Find every line in the items that contains the word "Given" and copy each of those lines.

--- START INPUT ROWS ---

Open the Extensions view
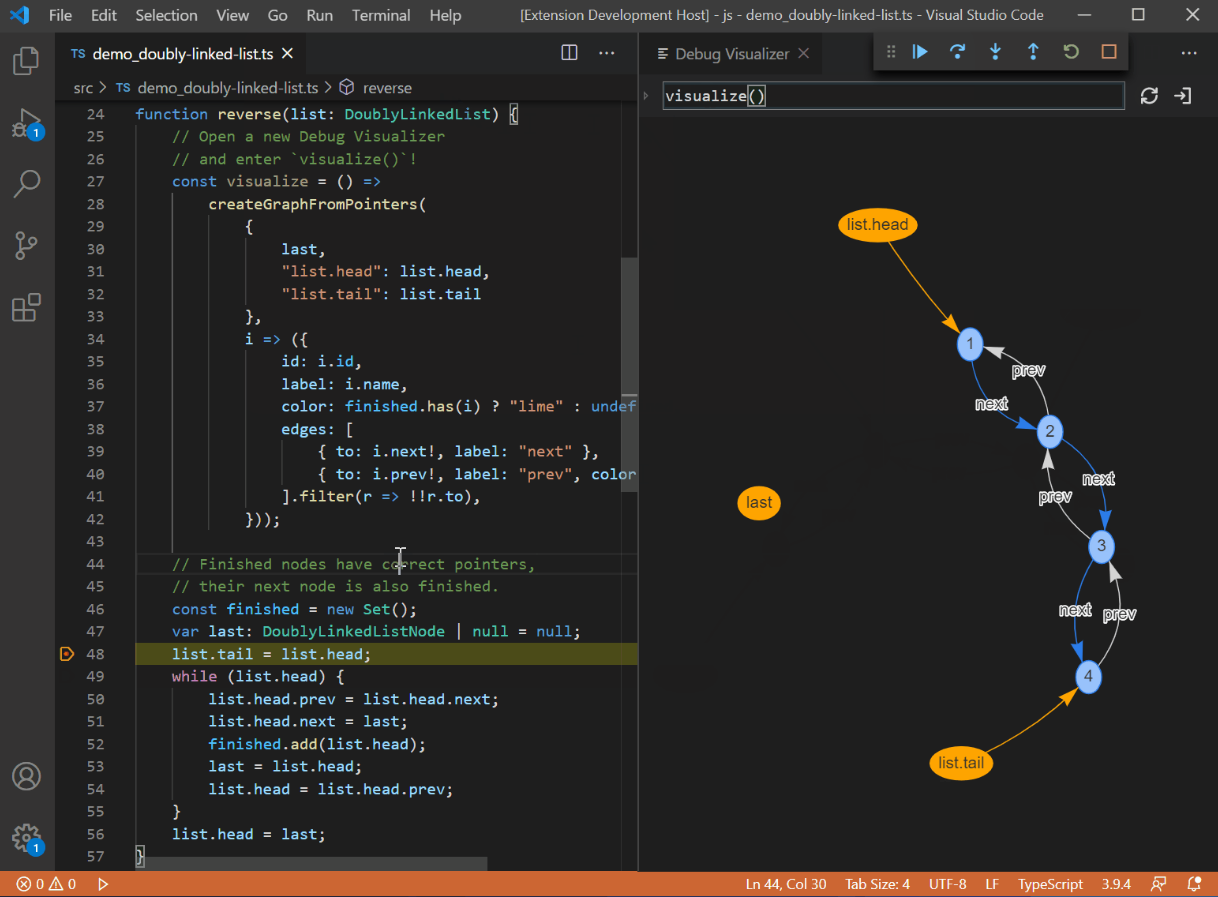 (x=27, y=307)
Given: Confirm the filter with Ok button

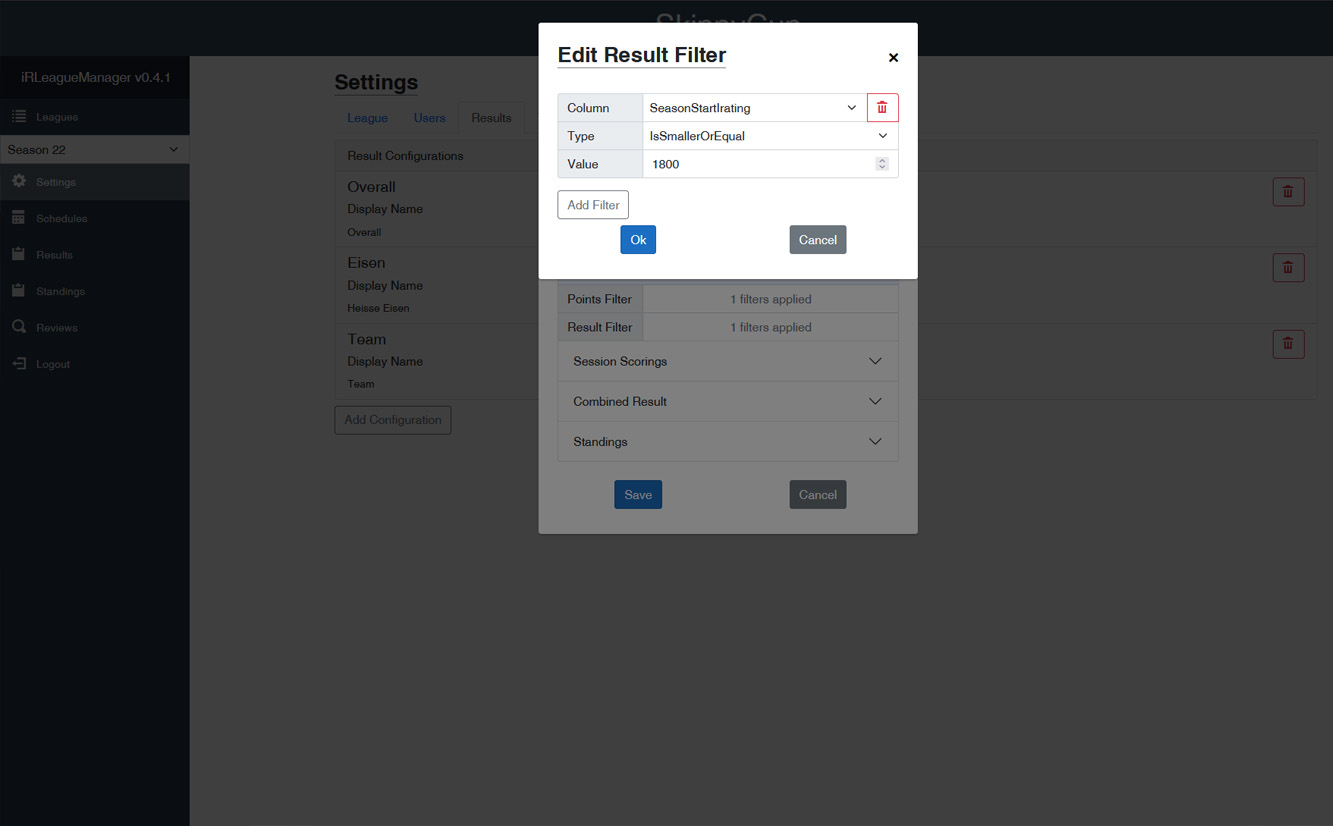Looking at the screenshot, I should click(638, 240).
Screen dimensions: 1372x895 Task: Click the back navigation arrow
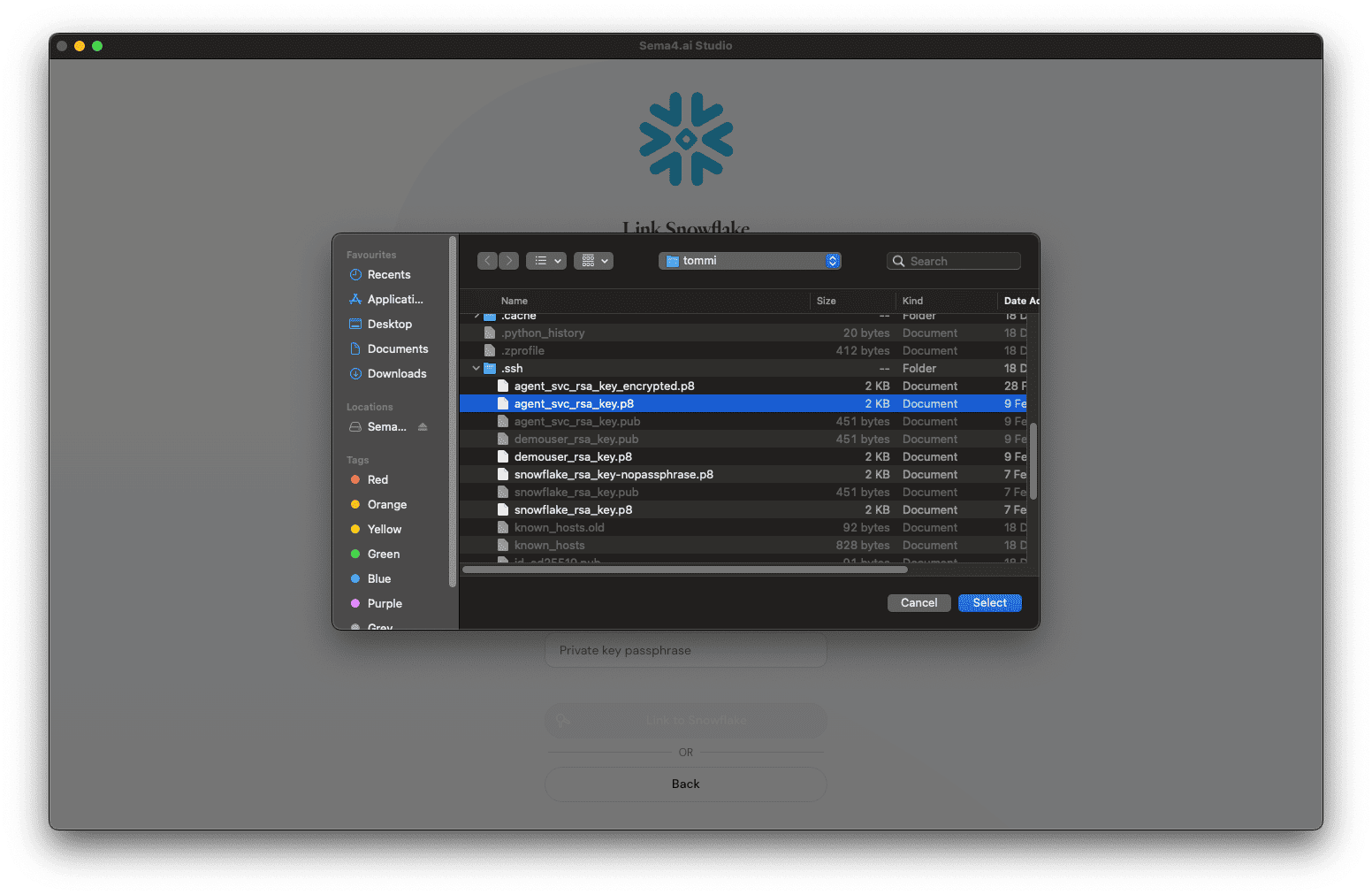487,260
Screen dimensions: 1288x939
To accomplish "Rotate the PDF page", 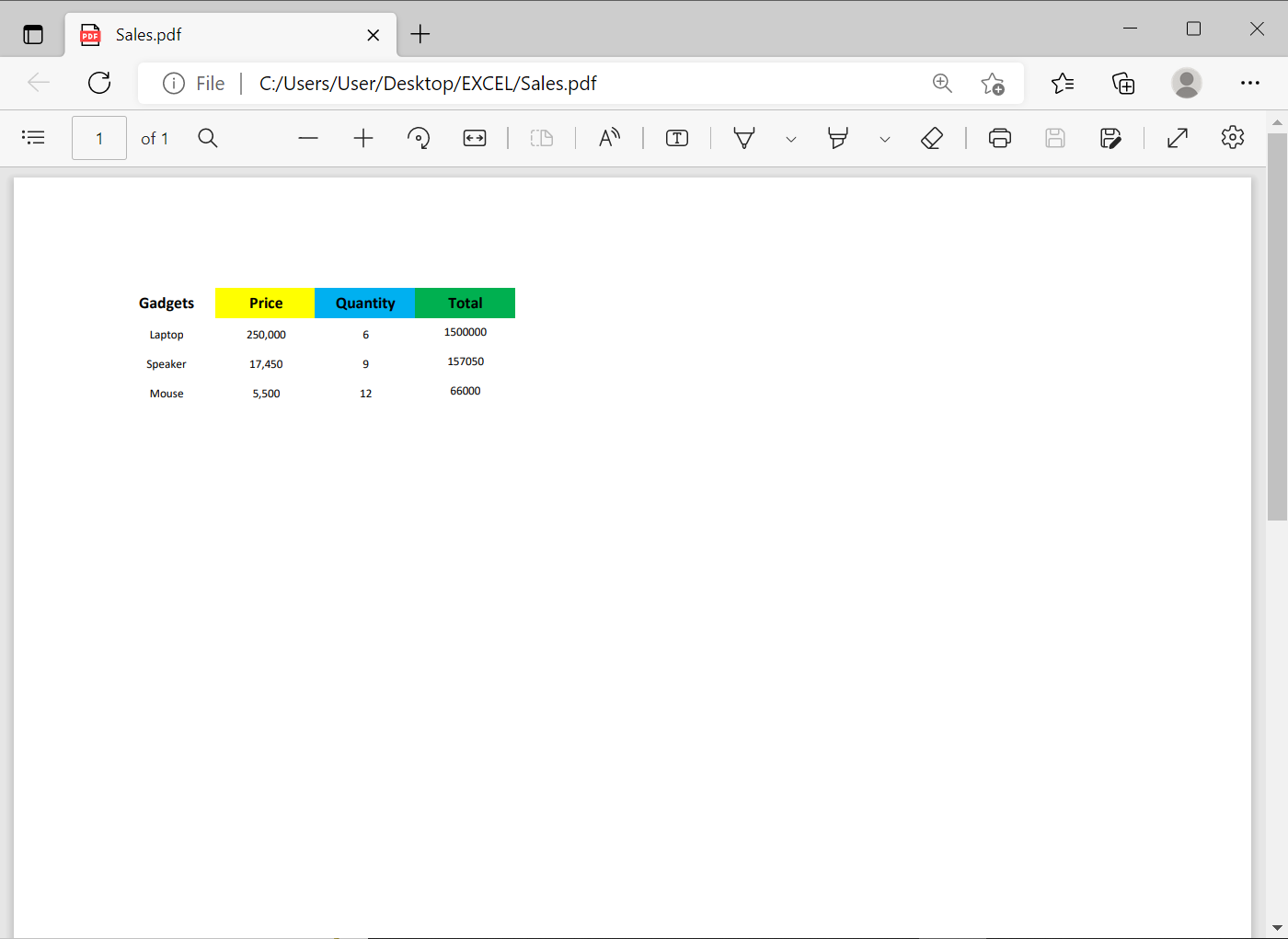I will coord(419,138).
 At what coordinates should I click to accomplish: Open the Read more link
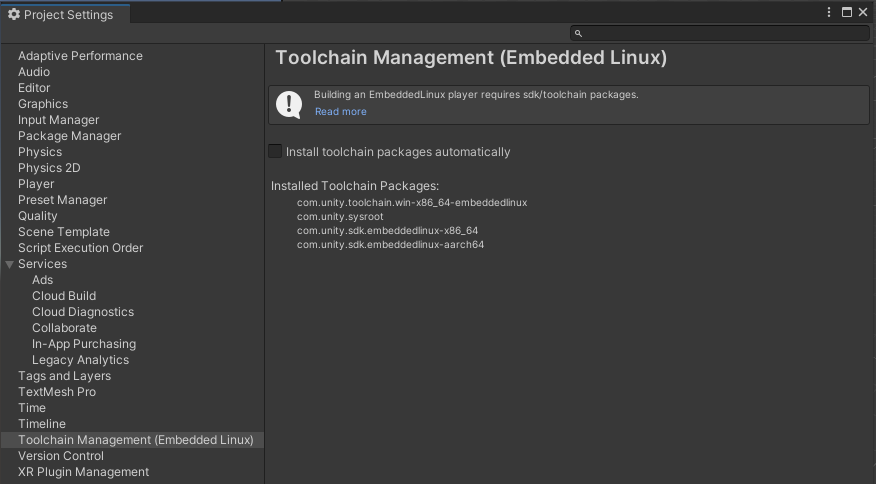pyautogui.click(x=340, y=112)
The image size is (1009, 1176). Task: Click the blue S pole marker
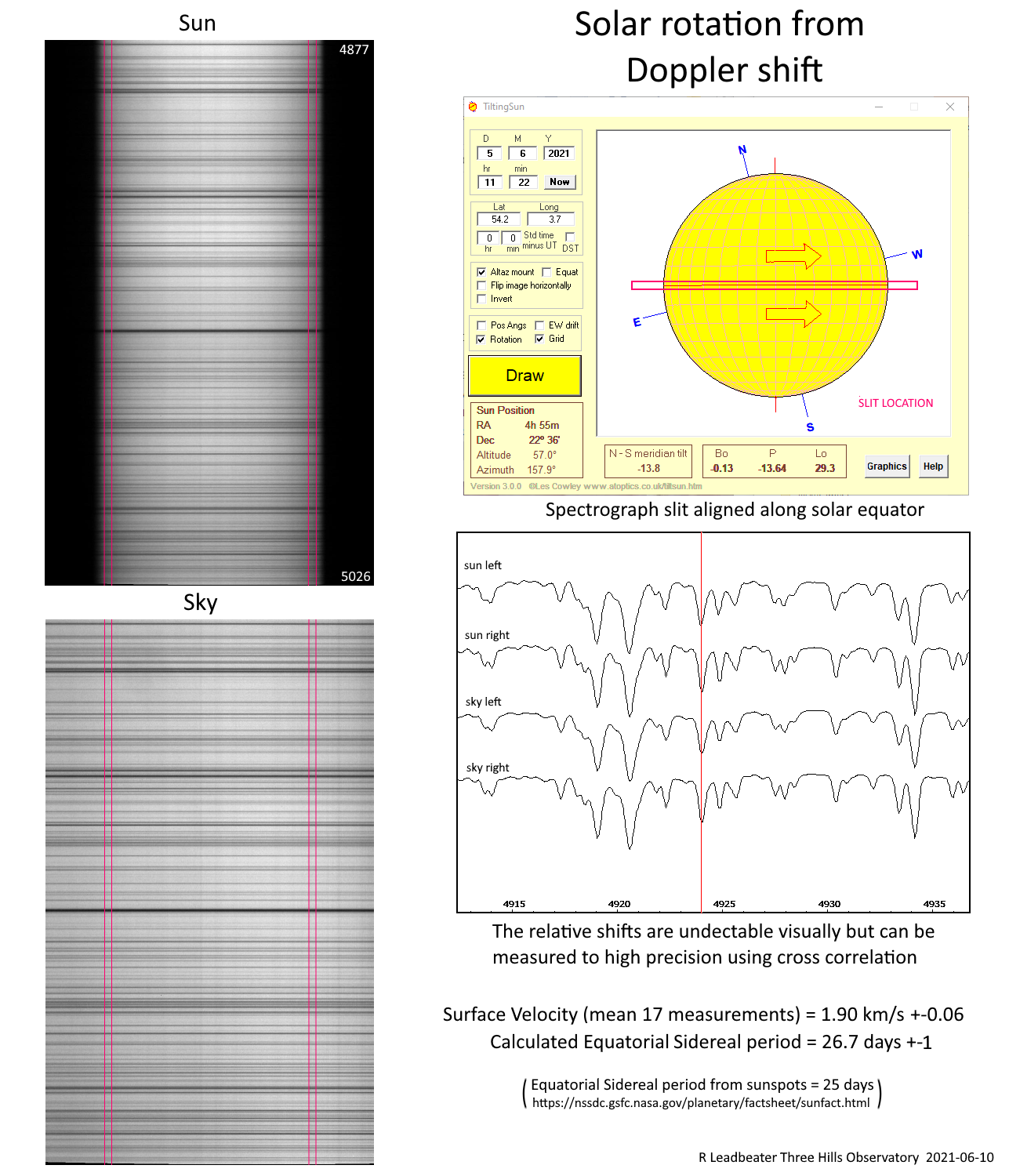click(x=810, y=427)
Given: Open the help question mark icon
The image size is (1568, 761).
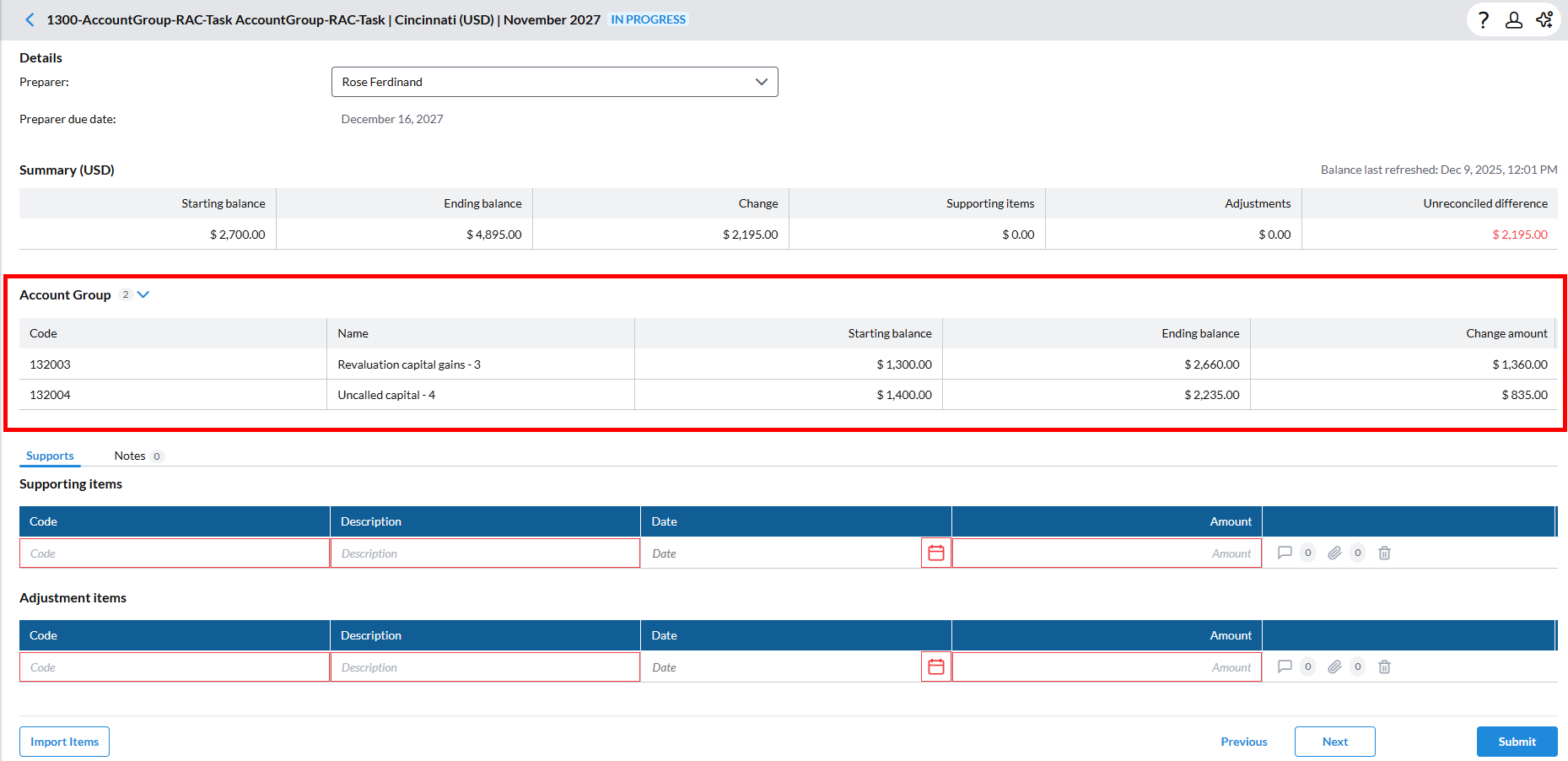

--- END INPUT ROWS ---

**THE RESPONSE:**
Given: Confirm the filter with Ok button
Given: Open the help question mark icon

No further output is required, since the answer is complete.